Autoridades nepalesas e chinesas confirmaram hoje o saldo de 768 mortos e mais de 3 mil pessoas desaparecidas após deslizamentos e inundações na fronteira entre o Nepal e a China. O desastre, que ocorreu na quarta-feira (27), afetou uma região do Himalaia, onde uma massa de lama, gelo e água soterrou casas e deixou centenas de pessoas feridas.
As buscas continuam no terceiro dia, com equipes de resgate enfrentando condições climáticas adversas. Chuvas fortes e o risco de novas inundações complicam os esforços, segundo relatos da mídia. Uma criança de 6 anos foi resgatada com vida após quase 60 horas presa sob lama e destroços.
O balanço oficial indica que pelo menos 752 pessoas morreram no Nepal, enquanto 16 foram registradas como mortas na China. O número de desaparecidos permanece acima de 3 mil, incluindo 261 estrangeiros. As autoridades alertam que o cenário ainda é crítico e que o número de vítimas pode aumentar.

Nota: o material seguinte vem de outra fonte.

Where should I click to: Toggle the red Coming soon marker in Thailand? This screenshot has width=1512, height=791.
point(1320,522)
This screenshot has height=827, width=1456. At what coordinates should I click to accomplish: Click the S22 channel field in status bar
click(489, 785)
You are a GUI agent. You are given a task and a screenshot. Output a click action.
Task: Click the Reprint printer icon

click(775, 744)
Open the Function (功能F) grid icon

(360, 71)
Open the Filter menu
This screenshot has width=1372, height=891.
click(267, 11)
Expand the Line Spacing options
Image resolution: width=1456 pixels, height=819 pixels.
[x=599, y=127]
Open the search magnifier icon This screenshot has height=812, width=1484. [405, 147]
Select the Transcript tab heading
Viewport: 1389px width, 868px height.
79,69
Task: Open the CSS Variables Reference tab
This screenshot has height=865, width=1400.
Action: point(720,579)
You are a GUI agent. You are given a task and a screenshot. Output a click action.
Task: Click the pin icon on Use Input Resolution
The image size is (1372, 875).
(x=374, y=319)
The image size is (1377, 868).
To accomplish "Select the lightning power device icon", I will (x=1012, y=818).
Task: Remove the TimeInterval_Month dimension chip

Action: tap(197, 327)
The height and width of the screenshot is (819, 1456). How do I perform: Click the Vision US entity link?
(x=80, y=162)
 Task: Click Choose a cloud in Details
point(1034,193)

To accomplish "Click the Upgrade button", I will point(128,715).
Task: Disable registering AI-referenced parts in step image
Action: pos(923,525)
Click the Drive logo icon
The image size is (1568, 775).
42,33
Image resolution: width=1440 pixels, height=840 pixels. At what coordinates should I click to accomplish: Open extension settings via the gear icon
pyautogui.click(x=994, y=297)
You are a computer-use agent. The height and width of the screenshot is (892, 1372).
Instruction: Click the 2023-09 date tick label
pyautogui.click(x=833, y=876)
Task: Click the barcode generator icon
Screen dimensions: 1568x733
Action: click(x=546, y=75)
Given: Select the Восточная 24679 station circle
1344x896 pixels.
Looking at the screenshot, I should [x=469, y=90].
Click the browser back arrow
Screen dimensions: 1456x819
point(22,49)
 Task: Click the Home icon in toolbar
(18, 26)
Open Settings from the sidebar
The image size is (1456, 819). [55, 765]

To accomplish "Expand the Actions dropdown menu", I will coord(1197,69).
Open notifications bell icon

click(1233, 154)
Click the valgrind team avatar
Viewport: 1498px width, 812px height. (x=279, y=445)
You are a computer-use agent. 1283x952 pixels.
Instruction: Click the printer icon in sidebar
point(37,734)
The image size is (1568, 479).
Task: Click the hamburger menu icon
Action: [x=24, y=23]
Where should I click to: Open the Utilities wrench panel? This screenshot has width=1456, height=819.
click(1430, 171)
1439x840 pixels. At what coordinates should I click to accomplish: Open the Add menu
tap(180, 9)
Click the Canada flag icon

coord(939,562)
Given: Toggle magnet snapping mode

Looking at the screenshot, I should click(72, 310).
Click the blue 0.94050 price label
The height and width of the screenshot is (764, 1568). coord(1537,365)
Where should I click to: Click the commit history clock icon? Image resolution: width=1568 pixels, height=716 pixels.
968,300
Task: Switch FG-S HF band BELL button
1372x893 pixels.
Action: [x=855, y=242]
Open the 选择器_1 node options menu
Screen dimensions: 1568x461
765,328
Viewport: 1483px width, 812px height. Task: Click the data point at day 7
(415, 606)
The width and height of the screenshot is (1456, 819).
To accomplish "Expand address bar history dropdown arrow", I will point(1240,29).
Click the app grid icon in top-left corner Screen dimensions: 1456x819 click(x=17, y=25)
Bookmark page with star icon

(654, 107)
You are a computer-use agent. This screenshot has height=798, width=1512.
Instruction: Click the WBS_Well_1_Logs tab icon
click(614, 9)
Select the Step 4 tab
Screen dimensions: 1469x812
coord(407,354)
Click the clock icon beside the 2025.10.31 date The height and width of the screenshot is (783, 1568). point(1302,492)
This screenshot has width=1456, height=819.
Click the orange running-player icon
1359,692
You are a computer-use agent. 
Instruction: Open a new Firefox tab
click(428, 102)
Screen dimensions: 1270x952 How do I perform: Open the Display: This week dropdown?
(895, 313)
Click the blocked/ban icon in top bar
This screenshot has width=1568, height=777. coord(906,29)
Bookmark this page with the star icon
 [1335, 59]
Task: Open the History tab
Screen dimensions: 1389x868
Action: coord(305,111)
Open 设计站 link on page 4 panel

A região, localizada perto da fronteira com a China, sofreu com o deslizamento de terra, que provocou danos significativos e bloqueou estradas. A comunicação com áreas afetadas é limitada, o que dificulta o acesso a informações precisas. As equipes de resgate trabalham com recursos limitados, mas continuam a buscar sobreviventes.